- TRY IT
Although the material holds pictures, none belong in the copy; transcribe exactly, and only, the lines from the one with "The image size" through the end.

- SUPPLIED MATERIAL
___

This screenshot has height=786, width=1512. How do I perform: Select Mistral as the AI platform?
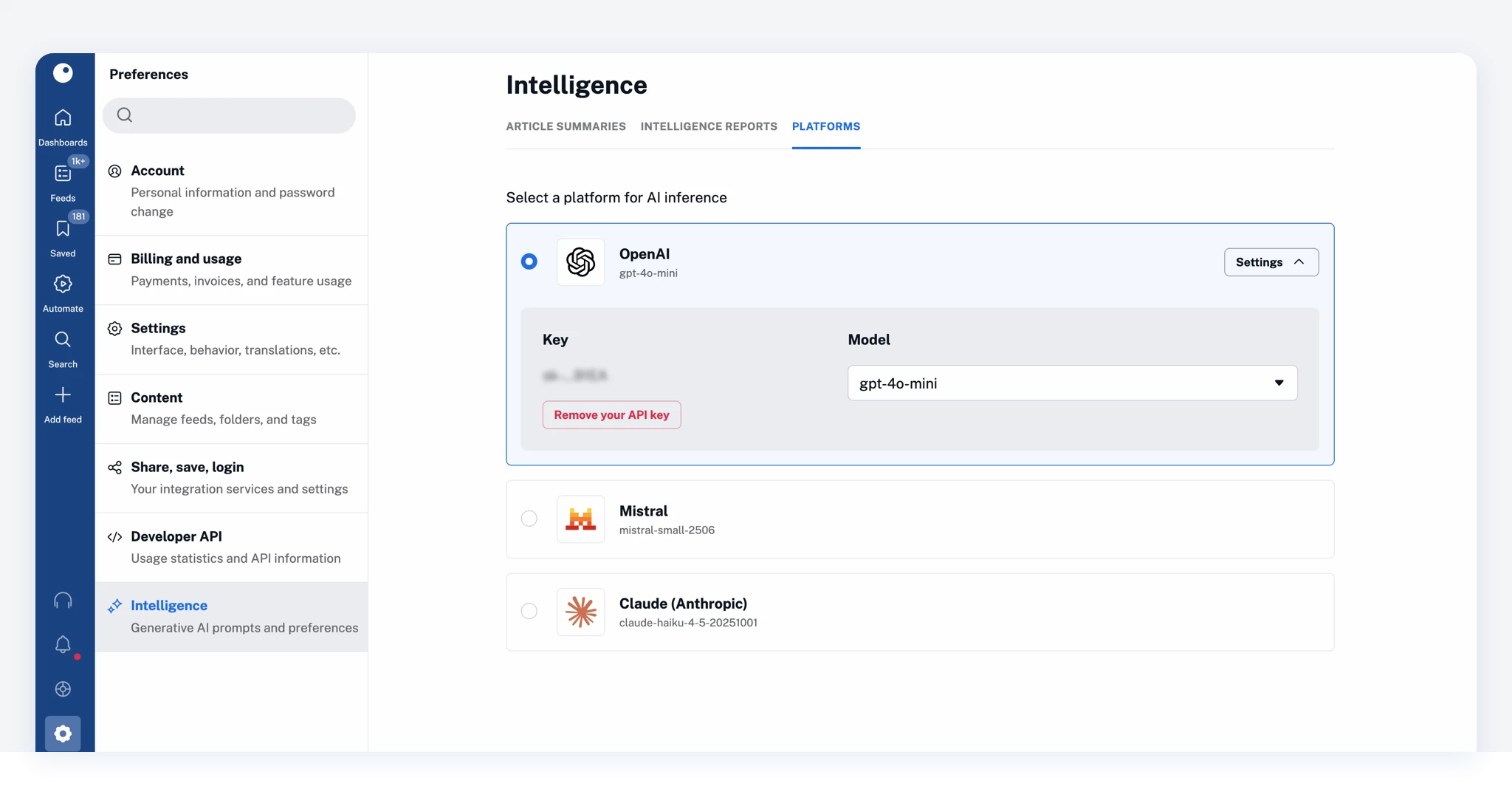point(529,519)
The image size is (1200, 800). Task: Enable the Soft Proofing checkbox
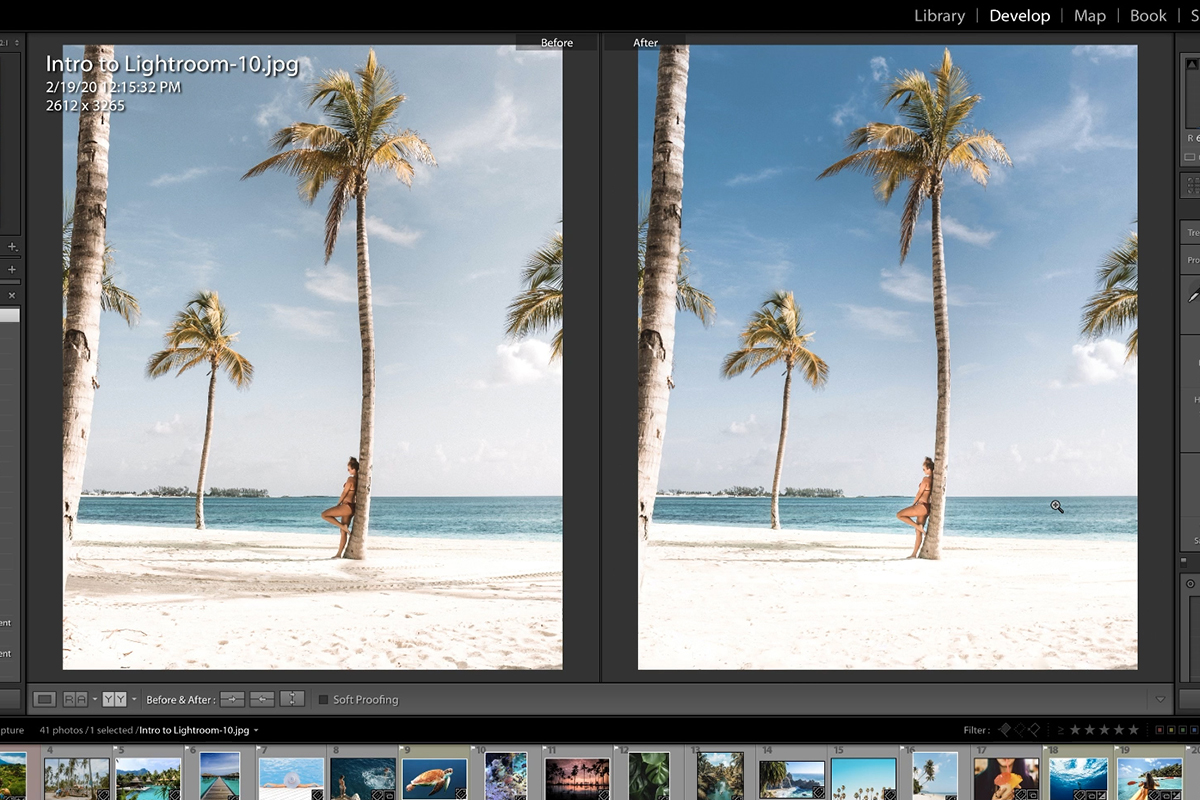323,700
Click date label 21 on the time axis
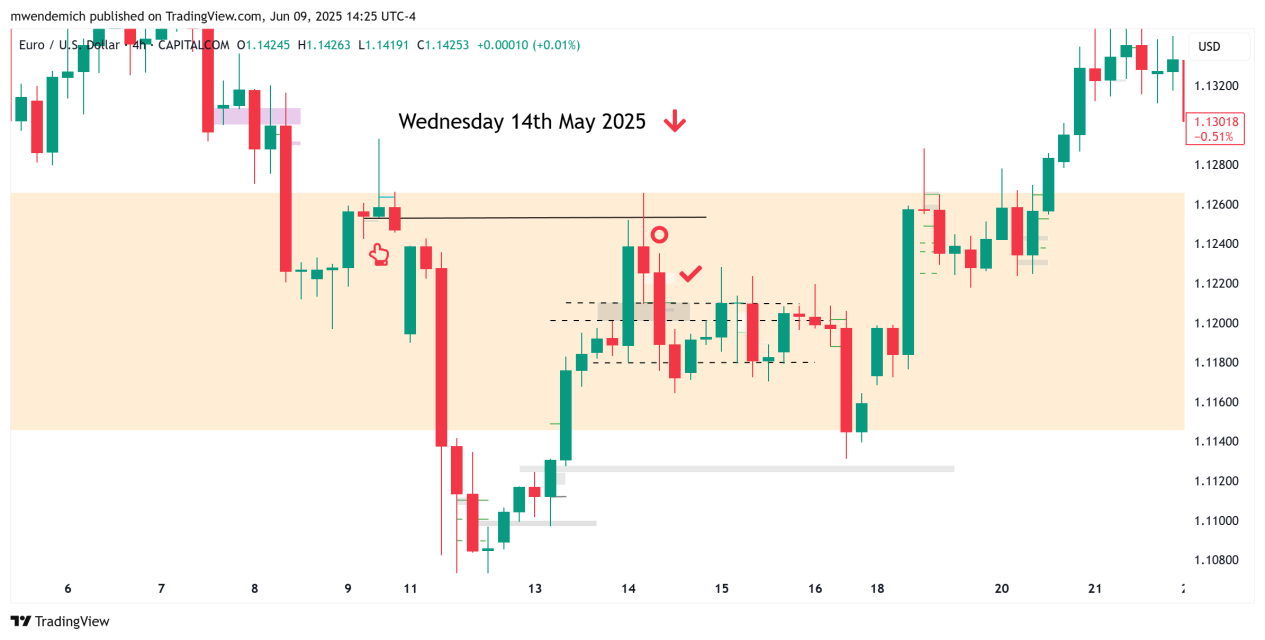Screen dimensions: 1265x640 1095,589
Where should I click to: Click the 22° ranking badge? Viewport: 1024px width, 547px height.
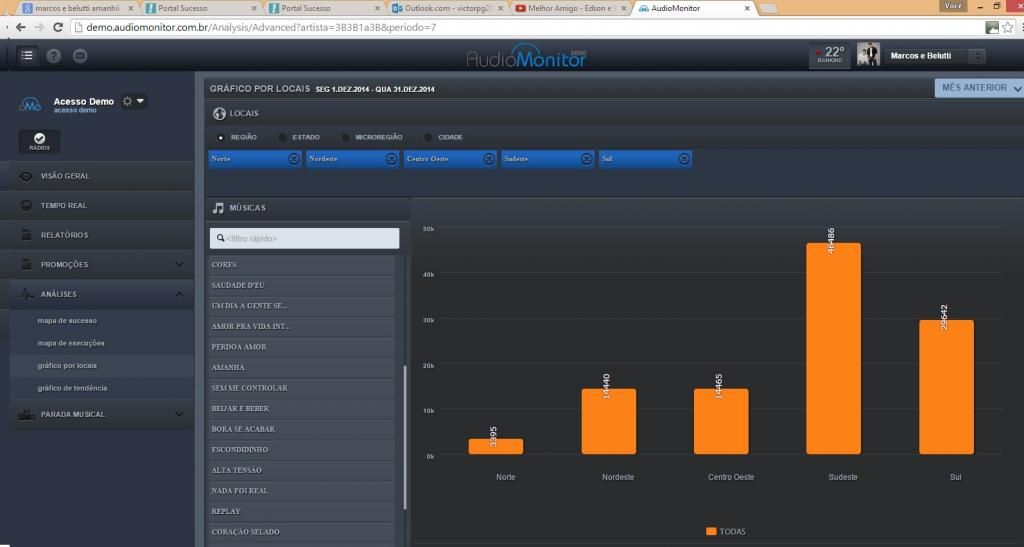829,56
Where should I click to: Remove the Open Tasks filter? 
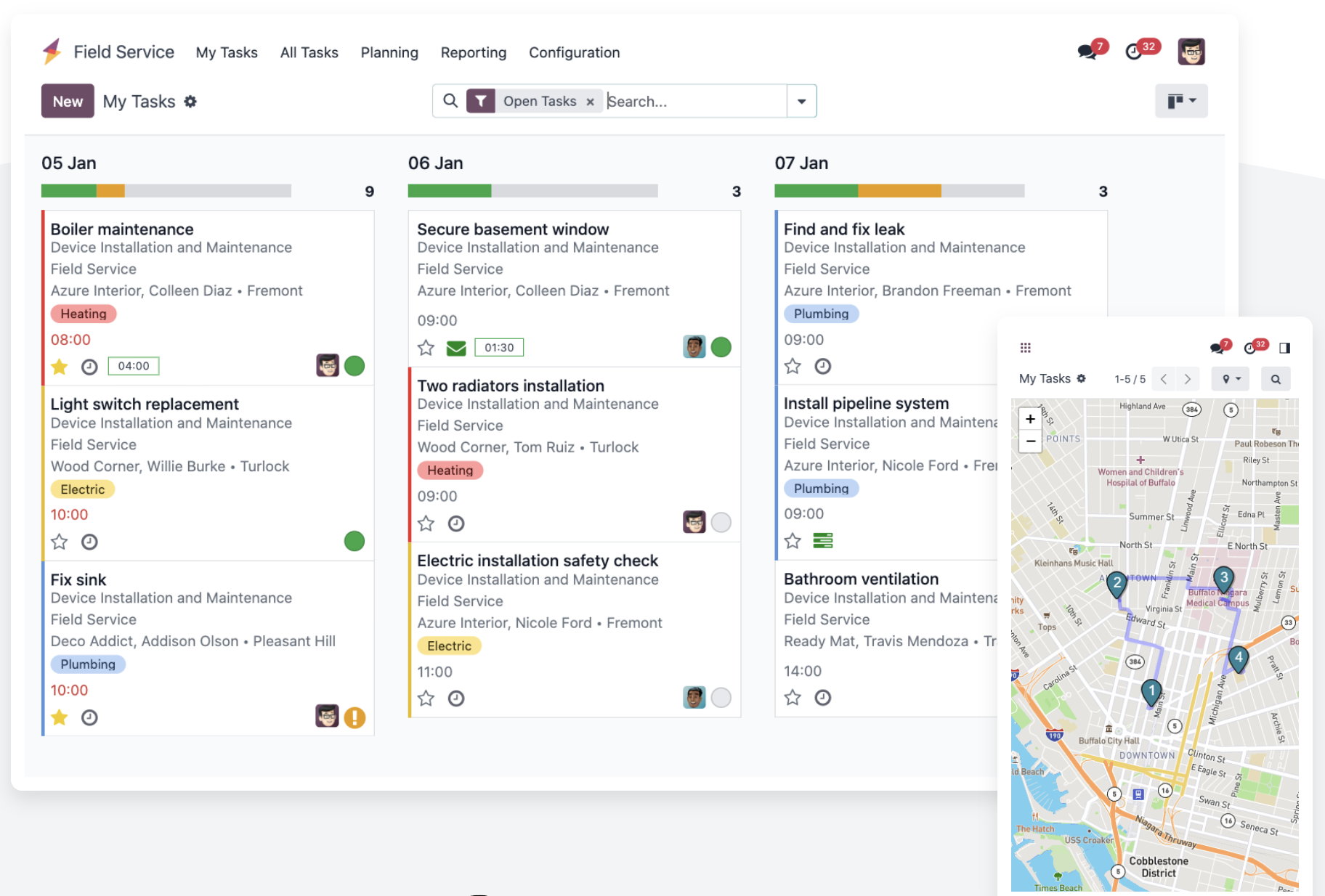click(591, 102)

___

- PROBLEM SOLUTION
The image size is (1200, 800). Task: Enable the Soft Proofing checkbox
323,700
Click date label 21 on the time axis
Screen dimensions: 1265x640 1095,589
Where should I click to: Click the 22° ranking badge? Viewport: 1024px width, 547px height.
829,56
Where should I click to: Remove the Open Tasks filter? 
click(591, 102)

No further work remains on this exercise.